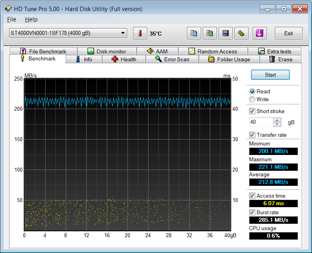
Task: Switch to Error Scan tab
Action: pos(172,59)
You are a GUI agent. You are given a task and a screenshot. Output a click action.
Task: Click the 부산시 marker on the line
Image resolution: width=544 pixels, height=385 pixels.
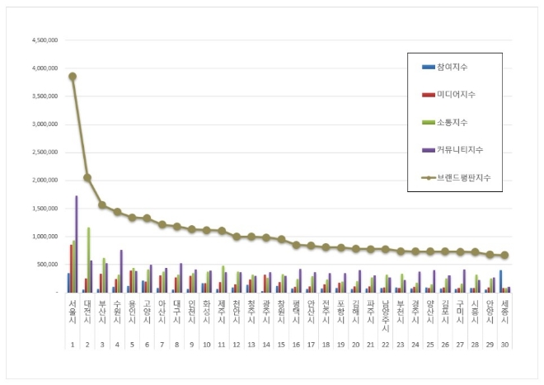[102, 204]
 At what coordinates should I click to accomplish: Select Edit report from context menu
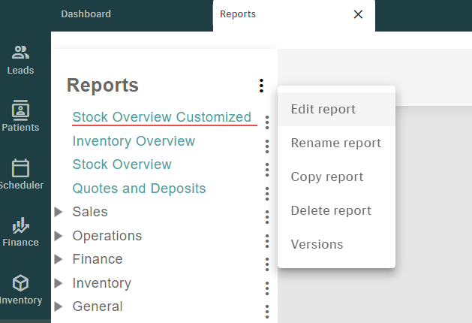coord(323,109)
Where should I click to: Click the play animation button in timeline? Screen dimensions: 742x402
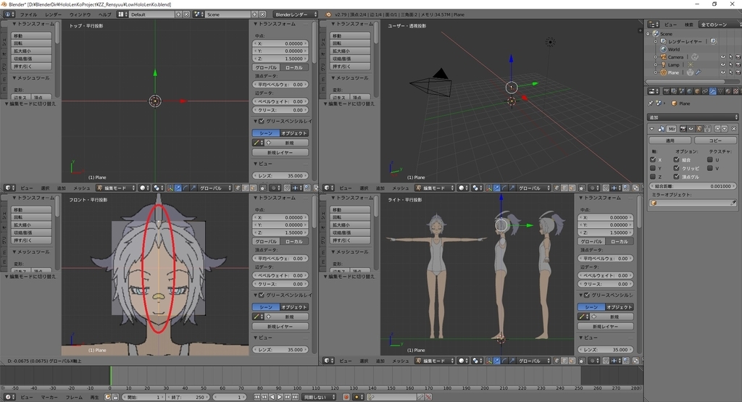point(280,397)
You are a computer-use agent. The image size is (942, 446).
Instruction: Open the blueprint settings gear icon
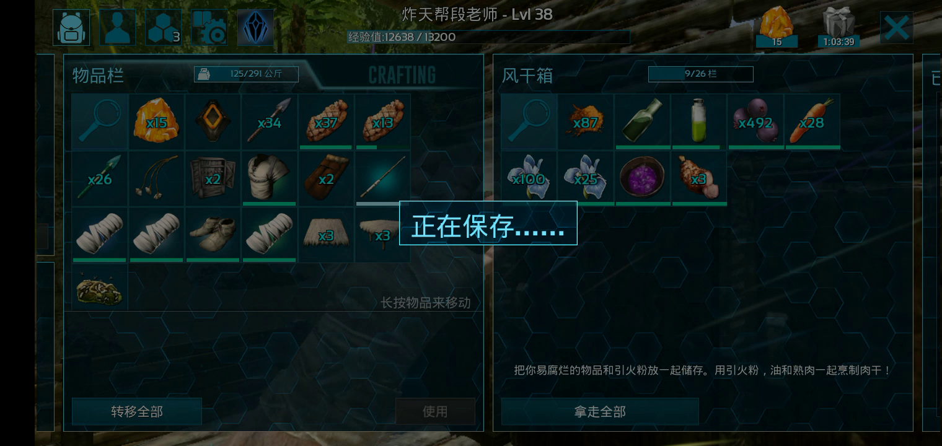[x=209, y=28]
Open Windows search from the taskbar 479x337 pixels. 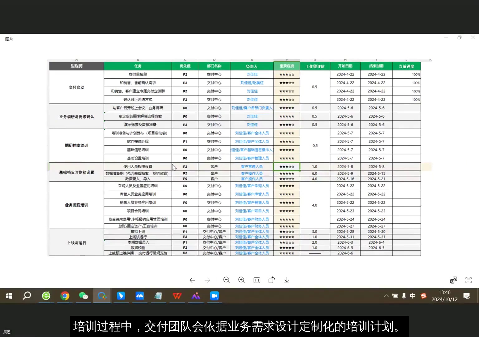27,296
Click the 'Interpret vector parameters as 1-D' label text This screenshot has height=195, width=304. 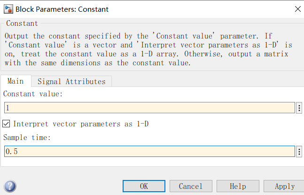tap(81, 124)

Direction: Show each line of the records that contains the string "should". Case matters.

Task output:
 At what coordinates should I click to accomplish: Select Edit report from context menu
Where should I click to: Click the play animation button in timeline? Screen dimensions: 742x402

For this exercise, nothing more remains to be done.